The perimeter is 20cm, so the sum of the two sides is half the perimeter, which is 10cm. so x+y =10, consider the end points x=1; when x=1 x+y=10, so y=9.

When X=7, y=3, so it adds up to 10. so 1<x<7 and 3<y<9

Now either x or y can be the longer side, depending on their length. You're looking for the longer side to be more than 6cm, so that's when x>6 and y>6. When is y>6 when x<... (remember x+y=10). Then add the probabilities.

--------------------------
Or think about it like this 1<X<7, so 3<Y<9,

X~U[1,7] and Y~U[3,9], then work out the probabilities of both being greater than 6.
2. (Original post by SeanFM)

But probability of being longer than 1mm I make to be 0.602.
Hmm.

P(X > 1) = 1 - P(X =< 1)

= 1 - [ P(X = 1) + P(X = 0) ]
= 1 - [ 0.425 + 0 ]

?
3. (Original post by NotNotBatman)
The perimeter is 20cm, so the sum of the two sides is half the perimeter, which is 10cm. so x+y =10, consider the end points x=1; when x=1 x+y=10, so y=9.

When X=7, y=3, so it adds up to 10. so 1<x<7 and 3<y<9

Now either x or y can be the longer side, depending on their length. You're looking for the longer side to be more than 6cm, so that's when x>6 and y>6. When is y>6 when x<... (remember x+y=10). Then add the probabilities.

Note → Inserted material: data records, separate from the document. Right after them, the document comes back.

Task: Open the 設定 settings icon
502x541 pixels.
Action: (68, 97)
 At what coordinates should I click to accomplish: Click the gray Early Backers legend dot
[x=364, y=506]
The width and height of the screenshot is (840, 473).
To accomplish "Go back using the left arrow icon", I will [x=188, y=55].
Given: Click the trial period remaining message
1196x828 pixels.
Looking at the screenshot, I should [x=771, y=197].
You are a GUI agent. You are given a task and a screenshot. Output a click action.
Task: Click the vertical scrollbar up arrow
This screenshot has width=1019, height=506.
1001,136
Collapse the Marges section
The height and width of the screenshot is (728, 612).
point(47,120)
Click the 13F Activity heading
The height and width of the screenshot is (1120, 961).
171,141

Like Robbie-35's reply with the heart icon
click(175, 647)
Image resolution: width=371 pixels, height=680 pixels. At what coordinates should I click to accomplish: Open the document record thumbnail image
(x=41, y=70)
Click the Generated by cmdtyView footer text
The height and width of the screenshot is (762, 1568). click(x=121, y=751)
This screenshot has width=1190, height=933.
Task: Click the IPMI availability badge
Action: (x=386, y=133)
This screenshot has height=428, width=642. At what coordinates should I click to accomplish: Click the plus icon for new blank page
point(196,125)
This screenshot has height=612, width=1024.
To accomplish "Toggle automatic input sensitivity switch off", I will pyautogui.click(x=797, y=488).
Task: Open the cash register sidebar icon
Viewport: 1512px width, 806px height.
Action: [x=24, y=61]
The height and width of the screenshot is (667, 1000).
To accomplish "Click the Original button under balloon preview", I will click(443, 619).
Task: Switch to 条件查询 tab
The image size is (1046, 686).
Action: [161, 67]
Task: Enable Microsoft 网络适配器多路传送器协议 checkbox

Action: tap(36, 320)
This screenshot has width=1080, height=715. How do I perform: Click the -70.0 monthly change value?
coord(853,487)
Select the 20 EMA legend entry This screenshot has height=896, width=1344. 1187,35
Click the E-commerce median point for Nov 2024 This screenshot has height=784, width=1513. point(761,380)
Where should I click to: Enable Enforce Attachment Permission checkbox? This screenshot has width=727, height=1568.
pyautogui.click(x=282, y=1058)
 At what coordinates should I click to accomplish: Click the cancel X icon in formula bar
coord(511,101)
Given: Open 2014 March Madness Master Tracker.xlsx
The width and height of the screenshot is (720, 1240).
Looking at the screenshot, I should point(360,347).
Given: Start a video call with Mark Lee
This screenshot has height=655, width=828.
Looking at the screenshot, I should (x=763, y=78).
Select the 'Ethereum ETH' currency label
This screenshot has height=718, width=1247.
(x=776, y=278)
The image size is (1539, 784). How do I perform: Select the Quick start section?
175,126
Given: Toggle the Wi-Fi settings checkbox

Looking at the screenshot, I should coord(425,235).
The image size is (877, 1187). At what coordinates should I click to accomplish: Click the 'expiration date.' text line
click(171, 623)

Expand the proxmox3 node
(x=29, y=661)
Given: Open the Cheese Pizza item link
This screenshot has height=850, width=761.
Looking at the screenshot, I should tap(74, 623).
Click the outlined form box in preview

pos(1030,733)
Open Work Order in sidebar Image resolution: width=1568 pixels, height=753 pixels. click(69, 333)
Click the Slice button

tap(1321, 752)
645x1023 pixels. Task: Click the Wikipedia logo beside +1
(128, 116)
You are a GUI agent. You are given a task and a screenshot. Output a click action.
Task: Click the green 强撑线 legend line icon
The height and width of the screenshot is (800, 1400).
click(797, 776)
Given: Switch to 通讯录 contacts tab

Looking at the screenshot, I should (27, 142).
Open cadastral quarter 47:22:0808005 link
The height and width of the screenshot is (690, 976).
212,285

--------------------------
Or think about it like this 1<X<7, so 3<Y<9,

X~U[1,7] and Y~U[3,9], then work out the probabilities of both being greater than 6.
makes sense now! thank you so much
4. Does anyone know why p(x>1) is 1-F(1) because isnt it that p(x<1) = F(1)
5. (Original post by economicss)
Please could someone explain question 4f https://57a324a1a586c5508d2813730734...%20Edexcel.pdf thank you
6. (Original post by Aliceeee12)
Does anyone know why p(x>1) is 1-F(1) because isnt it that p(x<1) = F(1)
p(x=1)=0 since continuous so p(x>1) = 1 - p(x<1) = 1 -F(1)
7. (Original post by Mattematics)
Hmm.

P(X > 1) = 1 - P(X =< 1)

= 1 - [ P(X = 1) + P(X = 0) ]
= 1 - [ 0.425 + 0 ]

?
I make the CDF to be (23x - 3x^2 )/40 - (49/480)
8. (Original post by apzoe)
I mean that the mark scheme says less than 4, while I was thinking it should be less than or equal to 4.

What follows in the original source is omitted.